*What to work on*.
Reproduce the entire listing word for word.

----

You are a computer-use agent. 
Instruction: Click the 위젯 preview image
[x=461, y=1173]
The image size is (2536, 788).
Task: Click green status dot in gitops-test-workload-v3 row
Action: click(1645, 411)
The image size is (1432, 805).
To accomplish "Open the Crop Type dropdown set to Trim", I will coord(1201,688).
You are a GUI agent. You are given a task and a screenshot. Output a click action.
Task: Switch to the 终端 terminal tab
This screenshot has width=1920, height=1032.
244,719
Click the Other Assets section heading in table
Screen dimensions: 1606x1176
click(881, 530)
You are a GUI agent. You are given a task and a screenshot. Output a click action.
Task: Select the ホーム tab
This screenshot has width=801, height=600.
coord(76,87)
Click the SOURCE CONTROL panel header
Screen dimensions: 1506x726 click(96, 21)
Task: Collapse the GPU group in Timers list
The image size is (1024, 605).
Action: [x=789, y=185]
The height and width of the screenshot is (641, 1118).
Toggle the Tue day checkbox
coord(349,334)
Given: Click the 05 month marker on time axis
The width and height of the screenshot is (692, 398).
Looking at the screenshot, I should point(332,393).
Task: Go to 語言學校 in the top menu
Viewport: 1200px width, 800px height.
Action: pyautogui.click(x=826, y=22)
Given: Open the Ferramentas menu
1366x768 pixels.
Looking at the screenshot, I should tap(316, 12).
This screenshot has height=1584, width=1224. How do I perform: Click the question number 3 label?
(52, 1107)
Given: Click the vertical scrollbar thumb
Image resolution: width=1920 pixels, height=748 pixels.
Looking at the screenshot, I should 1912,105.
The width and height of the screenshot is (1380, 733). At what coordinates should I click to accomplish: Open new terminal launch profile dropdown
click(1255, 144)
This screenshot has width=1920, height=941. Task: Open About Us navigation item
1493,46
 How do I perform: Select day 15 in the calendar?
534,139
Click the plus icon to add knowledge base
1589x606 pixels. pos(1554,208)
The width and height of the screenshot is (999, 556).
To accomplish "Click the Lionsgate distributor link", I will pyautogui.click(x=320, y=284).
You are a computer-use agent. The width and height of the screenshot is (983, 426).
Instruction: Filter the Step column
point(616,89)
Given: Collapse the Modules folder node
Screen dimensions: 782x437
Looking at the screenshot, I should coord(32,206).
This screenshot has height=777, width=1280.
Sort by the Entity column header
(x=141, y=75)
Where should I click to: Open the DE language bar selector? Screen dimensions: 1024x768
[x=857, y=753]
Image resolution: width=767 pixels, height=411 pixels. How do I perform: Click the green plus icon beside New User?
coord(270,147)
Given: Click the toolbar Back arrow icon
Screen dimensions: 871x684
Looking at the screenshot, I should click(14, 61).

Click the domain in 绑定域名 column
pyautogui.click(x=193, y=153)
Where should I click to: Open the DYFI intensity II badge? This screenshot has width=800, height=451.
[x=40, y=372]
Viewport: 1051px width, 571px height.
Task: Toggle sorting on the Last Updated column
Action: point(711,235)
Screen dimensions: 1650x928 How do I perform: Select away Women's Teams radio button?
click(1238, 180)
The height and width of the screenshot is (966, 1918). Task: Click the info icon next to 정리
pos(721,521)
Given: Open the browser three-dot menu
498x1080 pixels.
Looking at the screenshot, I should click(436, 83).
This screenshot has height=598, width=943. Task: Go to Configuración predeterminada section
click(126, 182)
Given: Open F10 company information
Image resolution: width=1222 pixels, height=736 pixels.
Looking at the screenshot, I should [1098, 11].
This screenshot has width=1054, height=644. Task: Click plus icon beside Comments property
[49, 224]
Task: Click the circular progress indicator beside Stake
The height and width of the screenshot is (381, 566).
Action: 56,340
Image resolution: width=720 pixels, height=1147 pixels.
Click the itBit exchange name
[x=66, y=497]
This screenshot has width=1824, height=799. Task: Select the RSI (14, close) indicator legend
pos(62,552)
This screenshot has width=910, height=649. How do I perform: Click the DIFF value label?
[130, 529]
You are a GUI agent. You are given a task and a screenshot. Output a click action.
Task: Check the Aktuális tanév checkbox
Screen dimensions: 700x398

----

*Output below*.
You are a computer-use agent. 
Instruction: Click the 위젯 preview image
[x=461, y=1173]
The image size is (2536, 788).
Task: Click green status dot in gitops-test-workload-v3 row
Action: click(1645, 411)
The image size is (1432, 805).
To accomplish "Open the Crop Type dropdown set to Trim", I will coord(1201,688).
You are a GUI agent. You are given a task and a screenshot. Output a click action.
Task: Switch to the 终端 terminal tab
This screenshot has width=1920, height=1032.
244,719
Click the Other Assets section heading in table
Screen dimensions: 1606x1176
click(881, 530)
You are a GUI agent. You are given a task and a screenshot. Output a click action.
Task: Select the ホーム tab
This screenshot has width=801, height=600.
coord(76,87)
Click the SOURCE CONTROL panel header
Screen dimensions: 1506x726 click(96, 21)
Task: Collapse the GPU group in Timers list
The image size is (1024, 605).
Action: [x=789, y=185]
The height and width of the screenshot is (641, 1118).
Toggle the Tue day checkbox
coord(349,334)
Given: Click the 05 month marker on time axis
The width and height of the screenshot is (692, 398).
Looking at the screenshot, I should point(332,393).
Task: Go to 語言學校 in the top menu
Viewport: 1200px width, 800px height.
Action: pyautogui.click(x=826, y=22)
Given: Open the Ferramentas menu
1366x768 pixels.
Looking at the screenshot, I should tap(316, 12).
This screenshot has height=1584, width=1224. How do I perform: Click the question number 3 label?
(52, 1107)
Given: Click the vertical scrollbar thumb
Image resolution: width=1920 pixels, height=748 pixels.
Looking at the screenshot, I should 1912,105.
The width and height of the screenshot is (1380, 733). At what coordinates should I click to accomplish: Open new terminal launch profile dropdown
click(1255, 144)
This screenshot has width=1920, height=941. Task: Open About Us navigation item
1493,46
 How do I perform: Select day 15 in the calendar?
534,139
Click the plus icon to add knowledge base
1589x606 pixels. pos(1554,208)
The width and height of the screenshot is (999, 556).
To accomplish "Click the Lionsgate distributor link", I will pyautogui.click(x=320, y=284).
You are a computer-use agent. The width and height of the screenshot is (983, 426).
Instruction: Filter the Step column
point(616,89)
Given: Collapse the Modules folder node
Screen dimensions: 782x437
Looking at the screenshot, I should coord(32,206).
This screenshot has height=777, width=1280.
Sort by the Entity column header
(x=141, y=75)
Where should I click to: Open the DE language bar selector? Screen dimensions: 1024x768
[x=857, y=753]
Image resolution: width=767 pixels, height=411 pixels. How do I perform: Click the green plus icon beside New User?
coord(270,147)
Given: Click the toolbar Back arrow icon
Screen dimensions: 871x684
Looking at the screenshot, I should click(14, 61).

Click the domain in 绑定域名 column
pyautogui.click(x=193, y=153)
Where should I click to: Open the DYFI intensity II badge? This screenshot has width=800, height=451.
[x=40, y=372]
Viewport: 1051px width, 571px height.
Task: Toggle sorting on the Last Updated column
Action: point(711,235)
Screen dimensions: 1650x928 How do I perform: Select away Women's Teams radio button?
click(1238, 180)
The height and width of the screenshot is (966, 1918). Task: Click the info icon next to 정리
pos(721,521)
Given: Open the browser three-dot menu
498x1080 pixels.
Looking at the screenshot, I should click(436, 83).
This screenshot has height=598, width=943. Task: Go to Configuración predeterminada section
click(126, 182)
Given: Open F10 company information
Image resolution: width=1222 pixels, height=736 pixels.
Looking at the screenshot, I should [1098, 11].
This screenshot has width=1054, height=644. Task: Click plus icon beside Comments property
[49, 224]
Task: Click the circular progress indicator beside Stake
The height and width of the screenshot is (381, 566).
Action: 56,340
Image resolution: width=720 pixels, height=1147 pixels.
Click the itBit exchange name
[x=66, y=497]
This screenshot has width=1824, height=799. Task: Select the RSI (14, close) indicator legend
pos(62,552)
This screenshot has width=910, height=649. How do I perform: Click the DIFF value label?
[130, 529]
You are a GUI agent. You are given a task and a screenshot. Output a click action.
Task: Check the Aktuális tanév checkbox
Screen dimensions: 700x398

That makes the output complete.